‘Hermes’ of the bug world inspires robot that skates on water

A Rhagovelia water strider showing off its fans. Credit: Victor Ortega-Jimenez/UC Berkeley

Rhagovelia, also known as ripple bugs, are a semiaquatic genus of water strider roughly the size of a grain of rice. They make the highly dynamic, wavy and turbulent waters of natural streams their home, and have evolved an ingenious way of navigating them.

“It’s as if Rhagovelia have tiny wings attached to their legs, like the Greek god Hermes,” says Dr Victor Ortega-Jimenez, an integrative biologist at the University of California, Berkeley in the US.

Ortega-Jiminez is co-lead author of a new study, published in the journal Science, which found that the wing-like fans on Rhagovelia feet propels them across fast-moving streams without relying on energy produced by muscles.

The research shows that this motion happens passively due to surface tension and elastic forces.

The insect’s feather-like feet automatically fan out when they enter water, creating thrust, and collapse when pulled out, minimising drag.

“Observing for the first time an isolated fan passively expanding almost instantaneously upon contact with a water droplet was entirely unexpected,” says Ortega-Jimenez.

The motion works like an oar. It allows Rhagovelia to skitter across the surface of the water at speeds of up to 120 body lengths per second and execute full body turns in just 50 milliseconds.

“They literally row day and night throughout their lifespan, only pausing to moult, mate or feed,” says Ortega-Jimenez, who knows this because he monitored the bugs in the lab for 24-hours straight.

Rhagovelia in Mexico. Credit: © Leonardo Hernández Escudero, some rights reserved (CC-BY-NC https://creativecommons.org/licenses/by-nc/4.0/)

The team mimicked the flat, ribbon-shaped fans to develop an insect-scale microrobot which can turn, accelerate and brake on the surface of water while consuming minimal energy.

“We initially designed various types of cylindrical-shaped fans,” says Dongjin Kim, a postdoctoral researcher at Ajou University in South Korea and co-lead author of the study.

“However, the functional duality of the fan – rigidity for thrust generation and flexible for collapsibility – could not be achieved with cylindrical structures. After numerous attempts, we overcame this challenge by designing a flat-ribbon shaped fan.

“We strongly suspected that biological fans might share a similar morphology [shape] and eventually discovered that the Rhagovelia fan indeed possess a flat-ribbon micro architecture, which had not been previously reported. This discovery further validated the design principle behind our artificial flat-ribbon fan.”

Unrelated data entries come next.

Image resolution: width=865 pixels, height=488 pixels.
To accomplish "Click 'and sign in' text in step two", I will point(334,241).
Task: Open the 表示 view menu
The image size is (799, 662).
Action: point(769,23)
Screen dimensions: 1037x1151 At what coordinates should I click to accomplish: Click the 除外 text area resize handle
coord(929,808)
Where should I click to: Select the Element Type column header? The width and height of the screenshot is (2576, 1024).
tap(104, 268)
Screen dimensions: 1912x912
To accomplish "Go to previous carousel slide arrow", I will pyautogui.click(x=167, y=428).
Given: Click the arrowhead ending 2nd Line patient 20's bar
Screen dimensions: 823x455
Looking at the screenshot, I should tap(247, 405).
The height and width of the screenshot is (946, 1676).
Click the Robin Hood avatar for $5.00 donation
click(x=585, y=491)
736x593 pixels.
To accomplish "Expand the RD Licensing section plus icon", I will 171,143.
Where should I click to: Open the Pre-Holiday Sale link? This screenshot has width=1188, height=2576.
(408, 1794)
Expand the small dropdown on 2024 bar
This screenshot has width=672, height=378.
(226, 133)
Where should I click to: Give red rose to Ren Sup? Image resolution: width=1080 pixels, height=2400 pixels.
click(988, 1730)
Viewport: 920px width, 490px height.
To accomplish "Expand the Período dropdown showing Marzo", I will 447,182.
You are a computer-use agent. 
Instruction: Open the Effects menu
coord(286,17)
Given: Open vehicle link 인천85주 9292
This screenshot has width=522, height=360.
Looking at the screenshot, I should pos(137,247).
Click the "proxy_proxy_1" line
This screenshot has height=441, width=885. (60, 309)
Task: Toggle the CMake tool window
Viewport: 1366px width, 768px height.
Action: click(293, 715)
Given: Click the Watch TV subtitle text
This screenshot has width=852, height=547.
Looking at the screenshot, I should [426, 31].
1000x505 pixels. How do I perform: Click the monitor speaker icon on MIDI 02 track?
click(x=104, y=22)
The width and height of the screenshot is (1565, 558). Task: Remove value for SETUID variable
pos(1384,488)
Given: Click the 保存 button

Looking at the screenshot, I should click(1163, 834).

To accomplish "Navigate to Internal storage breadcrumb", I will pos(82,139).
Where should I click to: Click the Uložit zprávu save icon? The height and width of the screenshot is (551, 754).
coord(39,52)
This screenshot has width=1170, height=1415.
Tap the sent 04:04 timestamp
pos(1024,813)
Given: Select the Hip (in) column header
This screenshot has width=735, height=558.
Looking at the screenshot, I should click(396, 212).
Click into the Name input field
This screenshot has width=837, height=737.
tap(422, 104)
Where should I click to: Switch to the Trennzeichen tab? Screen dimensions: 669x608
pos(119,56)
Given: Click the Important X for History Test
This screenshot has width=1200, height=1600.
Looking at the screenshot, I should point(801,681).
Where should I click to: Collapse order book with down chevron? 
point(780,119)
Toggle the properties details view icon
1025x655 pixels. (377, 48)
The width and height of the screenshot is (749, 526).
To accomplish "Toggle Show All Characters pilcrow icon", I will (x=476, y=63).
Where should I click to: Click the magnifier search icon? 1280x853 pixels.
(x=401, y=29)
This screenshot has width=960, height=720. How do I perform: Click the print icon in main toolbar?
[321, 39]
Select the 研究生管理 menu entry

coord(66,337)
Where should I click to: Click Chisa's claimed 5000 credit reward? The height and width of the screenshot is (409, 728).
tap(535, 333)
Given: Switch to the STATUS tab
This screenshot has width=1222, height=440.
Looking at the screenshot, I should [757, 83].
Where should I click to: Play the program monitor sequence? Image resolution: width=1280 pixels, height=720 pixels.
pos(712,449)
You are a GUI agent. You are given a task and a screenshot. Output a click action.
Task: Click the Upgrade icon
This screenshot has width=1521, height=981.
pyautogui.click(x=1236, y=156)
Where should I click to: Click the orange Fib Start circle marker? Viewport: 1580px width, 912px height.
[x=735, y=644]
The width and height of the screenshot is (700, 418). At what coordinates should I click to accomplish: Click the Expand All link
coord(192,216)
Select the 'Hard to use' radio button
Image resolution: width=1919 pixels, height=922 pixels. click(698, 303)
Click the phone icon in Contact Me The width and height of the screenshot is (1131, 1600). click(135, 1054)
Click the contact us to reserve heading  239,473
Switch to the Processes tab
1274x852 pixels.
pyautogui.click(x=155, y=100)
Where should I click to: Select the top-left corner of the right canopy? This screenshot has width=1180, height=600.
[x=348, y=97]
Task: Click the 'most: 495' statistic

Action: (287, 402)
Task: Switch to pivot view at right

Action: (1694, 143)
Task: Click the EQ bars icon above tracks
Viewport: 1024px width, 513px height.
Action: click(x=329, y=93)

The 1mg elastocapillary fan consists of 21 flat, ribbon-shaped barbs that mimic the natural fan’s structure. It was integrated into an insect-sized robot (0.23g) to allow it to turn, accelerate and brake while consuming minimal energy.

“The Rhagobot … can travel quickly along a flowing stream thanks to its intelligent fan structure, which is powered by surface tension and the drag forces from the water surface,” says Professor Je-sung Koh, a senior author of the study, from Ajou University.

Professor Je-sung Koh, also a senior author of the study from Ajou University, adds: “It is a form of mechanical embedded intelligence refined by nature through millions of years of evolution. In small-scale robotics, these kinds of efficient and unique mechanisms would be a key enabling technology for overcoming limits in miniaturisation of conventional robots.”

The findings have wide-ranging implications for the design of bioinspired robots capable of navigating challenging environments like rivers, wetlands, or flooded urban areas for applications such as environmental monitoring and search-and-rescue.